> _TASK REQUIREMENTS_
Your answer must be the line containing "The width and" and each following line to the end of the listing below, copied exactly, with pictures removed and nothing added.

> _RECORDS PROVIDED_
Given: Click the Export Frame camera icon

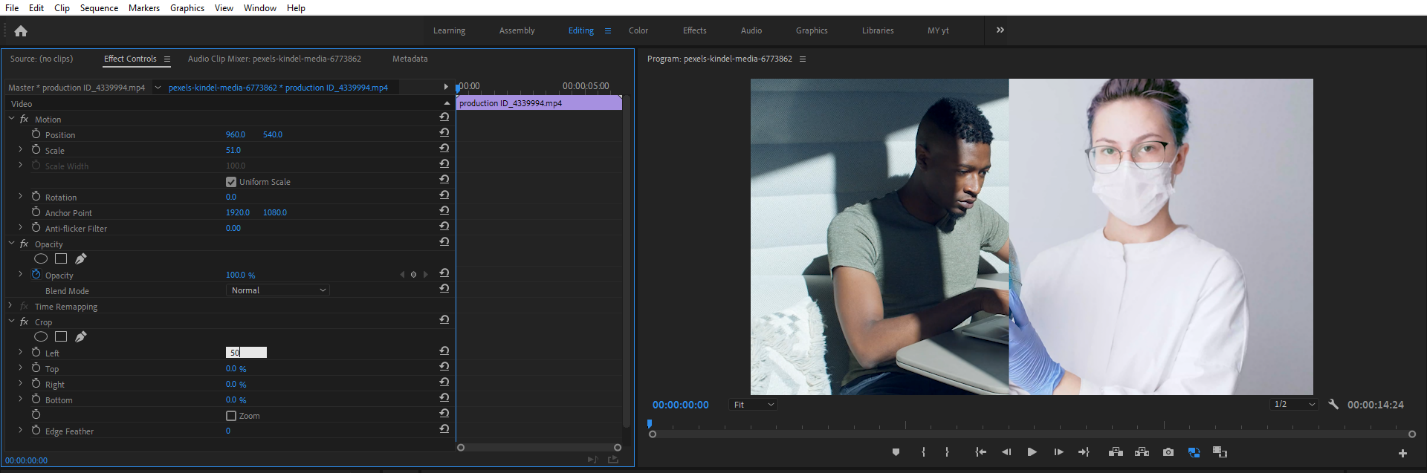Looking at the screenshot, I should click(1168, 452).
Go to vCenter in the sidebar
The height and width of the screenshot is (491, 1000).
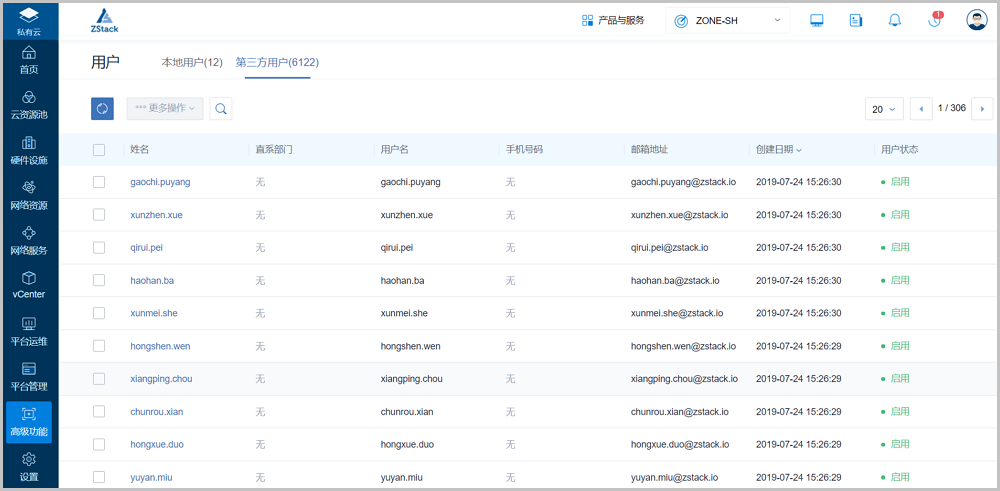pyautogui.click(x=29, y=285)
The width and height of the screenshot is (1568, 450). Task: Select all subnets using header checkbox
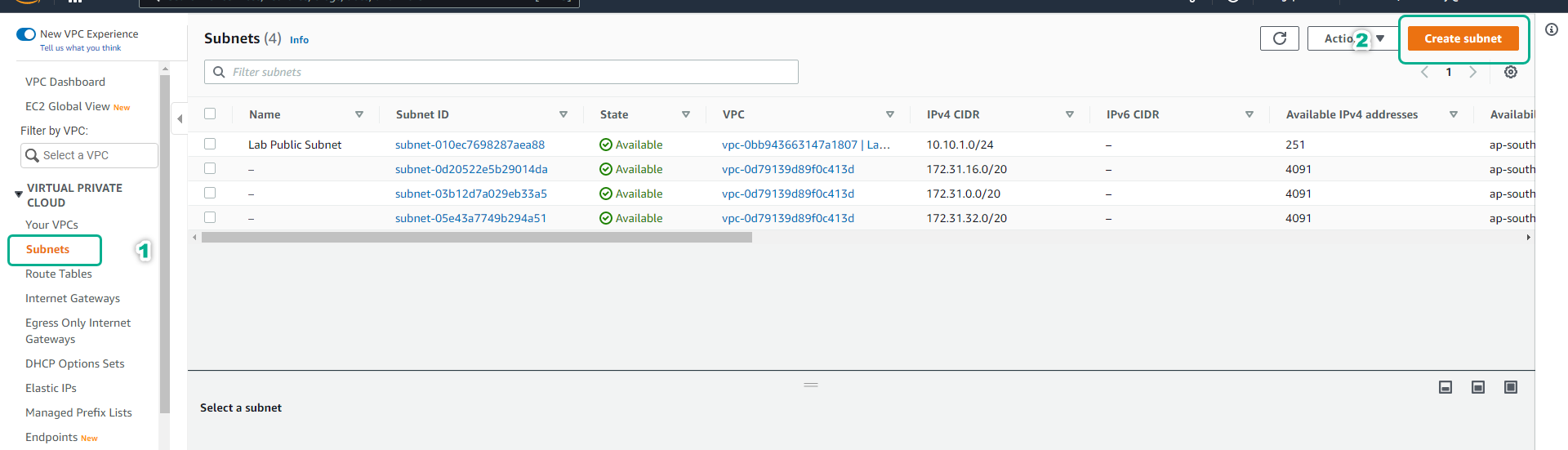210,114
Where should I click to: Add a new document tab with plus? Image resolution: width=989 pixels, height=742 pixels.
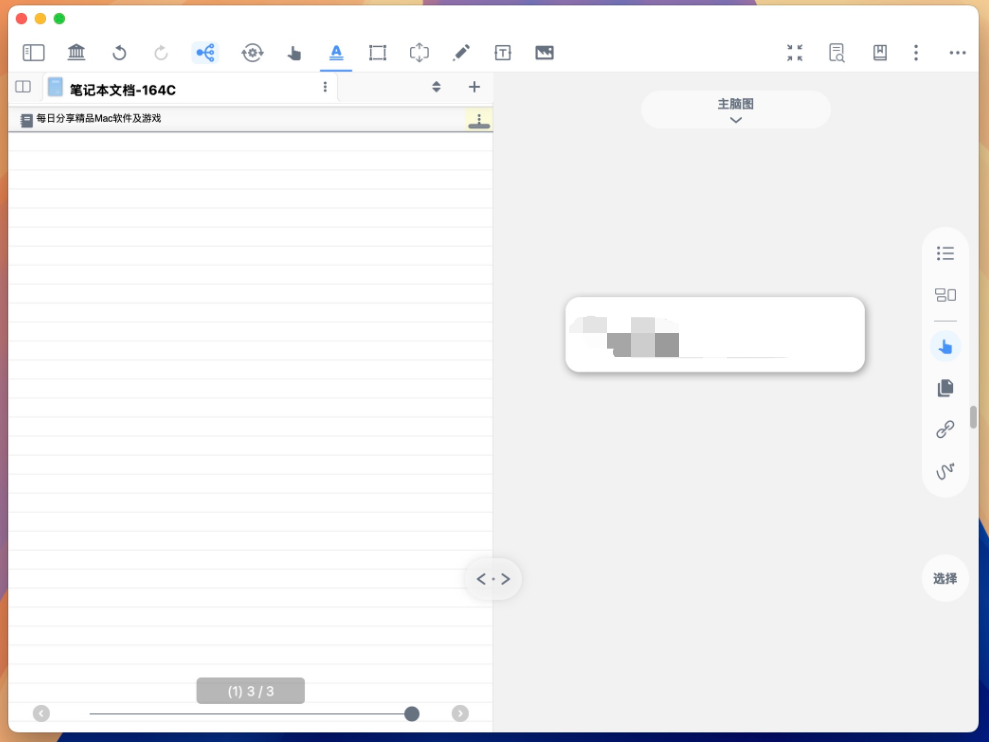(x=474, y=87)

> _RESULT OF THE EXERCISE_
The width and height of the screenshot is (1568, 450). Task: Select all subnets using header checkbox
210,114
Where should I click to: Add a new document tab with plus? Image resolution: width=989 pixels, height=742 pixels.
(x=474, y=87)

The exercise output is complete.